For the dish below, I tossed the crumbled tofu in a bit of cooking oil, with a few drops of Worcestershire sauce, some chipotle powder, salt and pepper. I sautéed it with onions, garlic and diced red jalapeño, then served it on a warmed tortilla over melted cheese, along with avocado (tossed in lime juice), sour cream, and a hot salsa. Quick, easy and satisfying.
I’ve never thought about freezing tofu. Great idea! And that recipe sounds yummy. I love anything tossed in lime juice.
Thanks – and agree about lime. I particularly like it paired with hot spices in Mexican and Thai cuisine.
I should look for some of this “creamy” tofu. I’ll bet my kids would love it!
Incidentally, you’re not showing up in my blog read…don’t know why. I’ll have to unfollow and re-follow, I guess, to see if it fixes the glitch. It’s why I come back way after the fact.
I’ve never seen truly creamy stuff in the US; if you find some, let me know. Or maybe I’ll just have to try to make it someday…
Excellent – a blend of Japanese and Mexican!
A popular staple in most Japanese homes is “Kouya dofu” – which is sold as dry – is very light – and must be “reconstituted” before eating. I’m not sure how it is made now, but I think traditionally it was tofu set outside to dry in cold weather climates where it would freeze, perhaps repeatedly, until it was dry.
Kouya dofu is awesome in a stir fry, soaking up the sesame oil, ginger, soy sauce and other flavors only to deliver a burst of succulent heaven when you bite into it later! I recommend it with “komatsuna” if you can find it!

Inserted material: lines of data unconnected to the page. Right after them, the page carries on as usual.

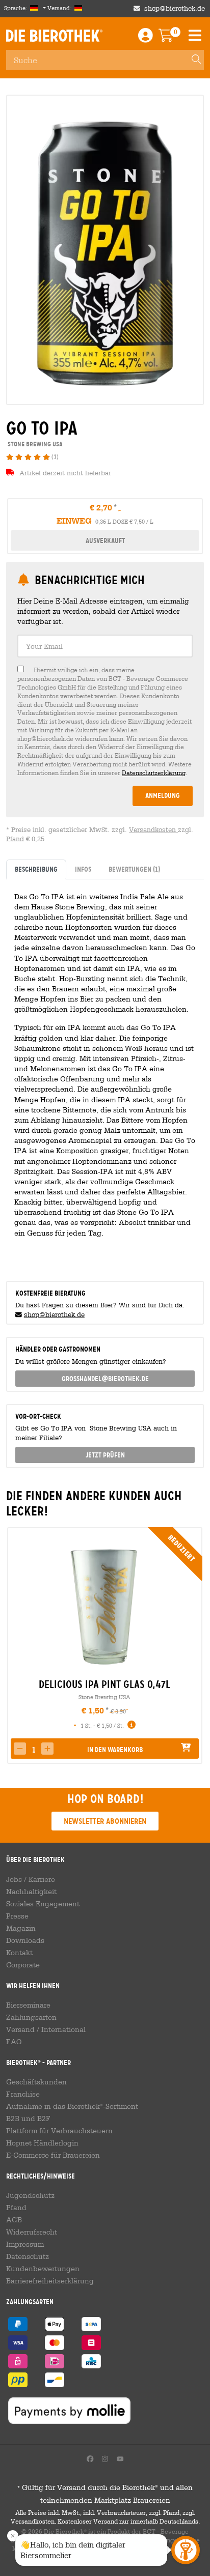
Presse (17, 1916)
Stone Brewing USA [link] (34, 444)
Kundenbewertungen (43, 2269)
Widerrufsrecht (31, 2232)
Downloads (25, 1940)
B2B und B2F (28, 2118)
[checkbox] (105, 721)
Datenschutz (27, 2256)
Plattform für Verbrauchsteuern (59, 2131)
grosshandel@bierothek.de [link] (105, 1379)
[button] (47, 1748)
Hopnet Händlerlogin (42, 2143)
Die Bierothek (54, 35)
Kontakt (19, 1953)
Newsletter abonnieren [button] (105, 1821)
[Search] (191, 60)
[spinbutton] (33, 1749)
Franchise (23, 2094)
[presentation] (14, 1645)
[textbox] (105, 646)
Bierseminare (28, 2005)
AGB (14, 2220)
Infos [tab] (83, 869)
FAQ (14, 2042)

That almost sounds like something you could put in an envelope and mail to a friend overseas.
Informative and hunger-making post. I sometimes freeze tofu but as there are three of us here at casa foodtoglow we usually get through a whole pack no problem. My husband has been to Japan a few times and has remarked on how different and special the various types of tofu are. We have a local ethical company and employer here in Edinburgh who do a mighty fine range of organic and GMO-free tofu that is better than the supermarket kinds, so we are kind of lucky. I also like the idea of Kouya type – no need for a fridge or freezer! Nice, simple recipe too, Jean-Francois.
You’re lucky to have a local producer – we haven’t found that in LA yet, so suffer the store brands. Maybe I’ll have to try my hand at making it from scratch someday. If that works, will be sure to share the experience here.